Homelab Prometheus and Node Exporter Setup
Prometheus is the backbone of modern infrastructure monitoring. While plenty of homelab guides show you how to run it in a Docker container with a basic config, this guide takes the approach most production environments use: native installation of Prometheus on a dedicated monitoring host, node_exporter deployed as a systemd service on every machine, and proper configuration of recording rules, alerting rules, and retention policies.
If you've already got Prometheus running in Docker and want to understand the deeper mechanics -- PromQL, recording rules, alert expressions, and how to manage storage as your homelab grows -- this is the guide for you.
Architecture Decisions
Before installing anything, make a few decisions about your monitoring setup:
Where to run Prometheus. Prometheus should run on a dedicated VM or host with local SSD storage. It's a time-series database that does constant writes, and it's CPU-intensive during rule evaluation. Don't co-locate it with your main application workloads if you can avoid it. A VM with 2 CPU cores, 4GB RAM, and 100GB SSD is a good starting point for monitoring 10-20 hosts.
How long to retain data. Prometheus stores data locally in its TSDB (Time-Series Database). The default retention is 15 days. For a homelab, 90 days is a practical balance between historical visibility and disk usage. A typical homelab with 10 hosts and standard exporters generates roughly 1-2GB per day of uncompressed TSDB data.
Scrape interval. The global scrape interval determines how often Prometheus pulls metrics from your targets. 15 seconds is the standard default and works well for most homelabs. Don't set it below 10 seconds unless you have a specific reason -- it increases storage consumption and puts more load on your exporters.
Installing Prometheus Natively
Download and install Prometheus from the official releases. This approach gives you more control than Docker and makes it easier to manage storage paths.

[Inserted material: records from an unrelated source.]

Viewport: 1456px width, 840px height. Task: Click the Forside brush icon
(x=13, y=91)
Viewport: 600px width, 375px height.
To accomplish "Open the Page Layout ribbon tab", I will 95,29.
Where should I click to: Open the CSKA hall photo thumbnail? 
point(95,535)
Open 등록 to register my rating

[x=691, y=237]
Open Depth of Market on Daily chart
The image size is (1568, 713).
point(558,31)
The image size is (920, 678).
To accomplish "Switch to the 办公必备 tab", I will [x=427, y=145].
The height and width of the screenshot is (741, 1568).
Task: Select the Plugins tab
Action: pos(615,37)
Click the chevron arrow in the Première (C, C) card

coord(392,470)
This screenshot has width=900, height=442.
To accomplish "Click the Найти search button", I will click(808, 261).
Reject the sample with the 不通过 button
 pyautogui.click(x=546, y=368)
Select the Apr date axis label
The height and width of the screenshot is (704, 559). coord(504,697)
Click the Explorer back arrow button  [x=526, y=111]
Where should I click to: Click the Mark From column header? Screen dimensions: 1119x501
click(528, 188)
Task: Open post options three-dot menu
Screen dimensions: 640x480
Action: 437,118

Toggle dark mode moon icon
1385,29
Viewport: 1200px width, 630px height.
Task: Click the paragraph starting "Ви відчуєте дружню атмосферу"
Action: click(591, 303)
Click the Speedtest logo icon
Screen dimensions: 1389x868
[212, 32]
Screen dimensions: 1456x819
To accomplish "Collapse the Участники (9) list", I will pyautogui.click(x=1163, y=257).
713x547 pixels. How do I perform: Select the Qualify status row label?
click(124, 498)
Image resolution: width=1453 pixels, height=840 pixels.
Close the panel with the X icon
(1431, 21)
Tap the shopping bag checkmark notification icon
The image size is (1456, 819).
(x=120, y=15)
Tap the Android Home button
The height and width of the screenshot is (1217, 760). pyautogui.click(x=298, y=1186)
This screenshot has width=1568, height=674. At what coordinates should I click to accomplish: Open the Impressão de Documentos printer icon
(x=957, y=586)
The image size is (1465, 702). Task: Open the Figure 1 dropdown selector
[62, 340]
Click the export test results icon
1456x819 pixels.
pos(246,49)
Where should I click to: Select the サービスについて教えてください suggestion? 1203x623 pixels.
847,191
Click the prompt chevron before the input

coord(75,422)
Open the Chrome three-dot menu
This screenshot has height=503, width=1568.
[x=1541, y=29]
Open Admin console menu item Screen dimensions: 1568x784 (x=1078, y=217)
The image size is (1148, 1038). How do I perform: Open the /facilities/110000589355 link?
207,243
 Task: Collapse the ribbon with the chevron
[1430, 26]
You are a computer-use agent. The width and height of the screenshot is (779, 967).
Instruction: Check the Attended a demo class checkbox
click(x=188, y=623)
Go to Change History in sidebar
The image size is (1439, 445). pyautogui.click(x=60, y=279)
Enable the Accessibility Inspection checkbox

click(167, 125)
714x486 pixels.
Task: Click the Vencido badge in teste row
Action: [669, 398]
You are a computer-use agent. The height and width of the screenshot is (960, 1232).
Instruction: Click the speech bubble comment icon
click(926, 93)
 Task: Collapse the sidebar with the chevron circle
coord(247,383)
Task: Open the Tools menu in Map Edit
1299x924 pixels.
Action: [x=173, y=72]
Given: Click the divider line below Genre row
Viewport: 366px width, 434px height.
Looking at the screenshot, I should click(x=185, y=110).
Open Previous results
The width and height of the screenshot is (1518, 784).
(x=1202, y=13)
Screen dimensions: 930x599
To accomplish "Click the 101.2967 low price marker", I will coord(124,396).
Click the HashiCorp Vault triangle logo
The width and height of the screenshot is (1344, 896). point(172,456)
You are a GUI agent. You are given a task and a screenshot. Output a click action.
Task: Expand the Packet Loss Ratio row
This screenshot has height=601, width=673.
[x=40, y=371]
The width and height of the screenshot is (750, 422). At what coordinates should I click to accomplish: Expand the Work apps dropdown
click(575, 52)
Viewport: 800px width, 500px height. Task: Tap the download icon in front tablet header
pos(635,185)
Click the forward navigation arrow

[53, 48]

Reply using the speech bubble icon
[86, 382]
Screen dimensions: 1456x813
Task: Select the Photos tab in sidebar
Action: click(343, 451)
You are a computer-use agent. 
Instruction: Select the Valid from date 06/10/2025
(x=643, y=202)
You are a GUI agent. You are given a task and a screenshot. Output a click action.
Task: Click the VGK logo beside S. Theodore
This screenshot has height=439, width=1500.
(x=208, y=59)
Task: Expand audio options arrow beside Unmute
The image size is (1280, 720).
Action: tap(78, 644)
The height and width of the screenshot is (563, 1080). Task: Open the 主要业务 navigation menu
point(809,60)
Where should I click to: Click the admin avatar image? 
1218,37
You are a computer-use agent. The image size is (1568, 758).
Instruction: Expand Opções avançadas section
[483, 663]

# Create a prometheus user
sudo useradd --no-create-home --shell /bin/false prometheus
# Create directories
sudo mkdir -p /etc/prometheus
sudo mkdir -p /var/lib/prometheus
sudo chown prometheus:prometheus /var/lib/prometheus
# Download latest release (check github.com/prometheus/prometheus/releases)
cd /tmp
wget https://github.com/prometheus/prometheus/releases/download/v2.53.0/prometheus-2.53.0.linux-amd64.tar.gz
tar xzf prometheus-2.53.0.linux-amd64.tar.gz
# Install binaries
sudo cp prometheus-2.53.0.linux-amd64/prometheus /usr/local/bin/
sudo cp prometheus-2.53.0.linux-amd64/promtool /usr/local/bin/
sudo chown prometheus:prometheus /usr/local/bin/prometheus
sudo chown prometheus:prometheus /usr/local/bin/promtool
# Install console templates
sudo cp -r prometheus-2.53.0.linux-amd64/consoles /etc/prometheus/
sudo cp -r prometheus-2.53.0.linux-amd64/console_libraries /etc/prometheus/
sudo chown -R prometheus:prometheus /etc/prometheus
Create the main configuration file at /etc/prometheus/prometheus.yml:
global:
scrape_interval: 15s
evaluation_interval: 15s
scrape_timeout: 10s
# Rule files for recording and alerting
rule_files:
- /etc/prometheus/rules/*.yml
# Alertmanager configuration
alerting:
alertmanagers:
- static_configs:
- targets:
- localhost:9093
# Scrape configurations
scrape_configs:
- job_name: "prometheus"
static_configs:
- targets: ["localhost:9090"]
- job_name: "node"
static_configs:
- targets:
- "10.0.20.10:9100" # proxmox-host
- "10.0.20.11:9100" # docker-host
- "10.0.20.12:9100" # nas
- "10.0.20.13:9100" # monitoring (self)
- "10.0.20.14:9100" # backup-server
labels:
env: "homelab"
relabel_configs:
- source_labels: [__address__]
regex: "10.0.20.10:.*"
target_label: hostname
replacement: "proxmox"
- source_labels: [__address__]
regex: "10.0.20.11:.*"
target_label: hostname
replacement: "docker-host"
- source_labels: [__address__]
regex: "10.0.20.12:.*"
target_label: hostname
replacement: "nas"
- source_labels: [__address__]
regex: "10.0.20.13:.*"
target_label: hostname
replacement: "monitoring"
- source_labels: [__address__]
regex: "10.0.20.14:.*"
target_label: hostname
replacement: "backup-server"
The relabel_configs section adds human-readable hostnames as labels, so your queries and dashboards show "proxmox" instead of "10.0.20.10:9100".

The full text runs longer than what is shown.